*EXERCISE DESCRIPTION*. Continue the Elfin Agro IPO review from where it stops.

The Economic Revolution – Financial Weekly Newspaper Ahmedabad, Gujarat, India
IPOIPO Analysis By Dilip DavdaSME IPO ENGLISH

Elfin Agro BSE SME IPO Review

Courtesy:  https://www.chittorgarh.com/

Review By Dilip Davda on March, 2026

• The company is primarily engaged in the business of manufacturing varieties of Atta, trading of certain agro products, and edible oils.
• The company marked steady growth in its top and bottom lines for the reported periods.
• It operates in a high volume/low margin segment.
• Based on its recent financial data, the issue appears fully priced.
• Well-informed investors may park funds for medium to long term.

ABOUT COMPANY:
Elfin Agro India Ltd. (EAIL) is primarily engaged in the business of manufacturing of Chakki Atta (High fibre whole wheat flour), R Atta (Refined whole wheat flour), Tandoori Atta (Specialized flour), Sooji (Semolina flour), Maida (Refined Flour) and yellow mustard oil.

As on the date of this prospectus, the Company has two manufacturing units that are situated at Bhilwara, Rajasthan:

1. Flour Processing Unit that houses two divisions viz., Chakki Atta (High fibre whole wheat flour) division and a separate division, i.e., Refined Flour division for manufacturing and processing of R Atta (Refined whole wheat flour), Tandoori Atta (Specialized flour), Maida (Refined Flour) and Sooji (Semolina flour); and
2. Mustard oil Processing Unit for manufacturing and processing of Mustard Oil.

EAIL sells processed wheat flour under own brand “Shiv Nandi” and “ELFIN’S Shri Shyam BHOG” to wholesalers and retailers across Rajasthan, Uttar Pradesh, Gujarat, etc. The company meticulously selects premium quality wheat as raw material in Flour Processing unit. It is also engaged in the extraction, filtering and manufacturing of Edible mustard oil from raw mustard seeds, being the raw material used for its production. Edible mustard oil is sold under own brand “Shiv Nandi”.

The company is also engaging in the trading of certain agro-products, including Chana, Maize, Soyabean Refined Oil, Rice Bran Refined Oil, Wheat, cattle feed, groundnut oil etc based on the prevailing market conditions. This not only allows it to augment revenues and minimize product and inventory wastage but also enables it to capitalize on market opportunities by selling goods for which certain consumers are willing to pay premium prices. It aims at achieving minimal wastage in manufacturing units, wherein waste material/ or the by-products viz., wheat bran generated during the manufacturing process from flour processing unit is sold as cattle feed and Mustard Seed Oil Cake is sold to nearby De-Oiled Cake (DOC) plants.

*AVAILABLE DATA*.
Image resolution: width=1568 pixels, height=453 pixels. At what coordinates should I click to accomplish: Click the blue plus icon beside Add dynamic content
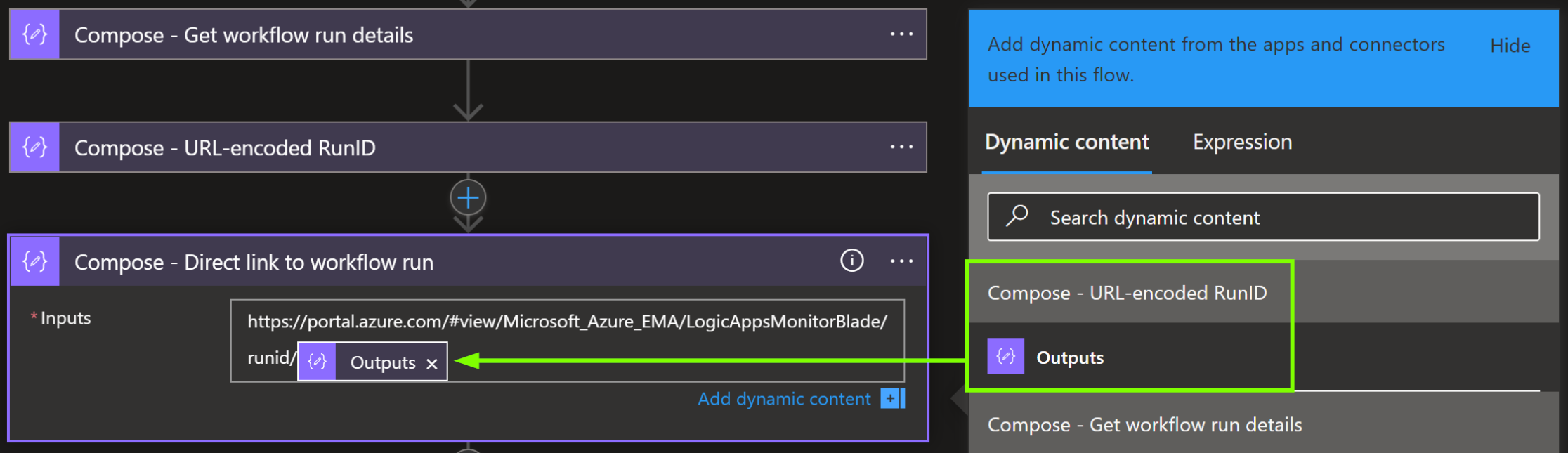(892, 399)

*THE RESPONSE*.
Wheat Bran generated at Flour Processing Unit is primarily sold in the states of Uttar Pradesh, Uttarakhand, Haryana, Rajasthan, Gujarat and Punjab and the Union Territory of Chandigarh while mustard oil cakes generated at Mustard oil Processing Unit are sold to de-oiled plants located in the states of Rajasthan and Gujarat. Therefore, in this manner EAIL commercialises all the by-products as well as waste material generated at Manufacturing Units. Further, leftover bags in which the raw material is packed and dispatched to it, are either re-used by the Company in its manufacturing operations or for packing of finished products.

In the Financial Years 2024 and 2025, the Company had entered into an agreement, wherein it undertook manufacturing of Atta under the label “Bharat Atta” for National Agricultural Cooperative Marketing Federation of India Limited (NAFED) and supplying the same to its various Government Institutional buyers and NAFED specified delivery points. It adheres to stringent product quality standards and closely track consumer preferences across segments from cross-section of markets.

As on the date of this prospectus, its clientele is spread across 8 states which include Gujarat, Haryana, Madhya Pradesh, Maharashtra, Punjab, Rajasthan, Uttar Pradesh and Uttarakhand and 2 Union Territories which include Chandigarh and Delhi. The Company adopts a diversified network through which it markets and sells its products. Its customer/distributor base is divided into five categories namely, B2B Clients, wholesalers, retailers, traders and direct consumers. As of January 31, 2026, it had 23 employees on its payroll.

ISSUE DETAILS/CAPITAL HISTORY:
The company is coming out with its maiden IPO of 5325000 equity shares of Rs. 5 each at a fixed price of Rs. 47 per share to mobilize Rs. 25.03 cr. The IPO opens for subscription on March 05 2026, and will close on March 09, 2026. The minimum application to be made is for 6000 shares and in multiple of 3000 shares thereon, thereafter. Post allotment, shares will be listed on BSE SME. The issue constitutes 27.41% of post-IPO paid-up equity capital of the company. The company is spending Rs. 2.20 cr. for this IPO process, and from the net proceeds of the issue, the company will utilize Rs. 19.33 for working capital, and Rs. 3.50 cr. for general corporate purpose.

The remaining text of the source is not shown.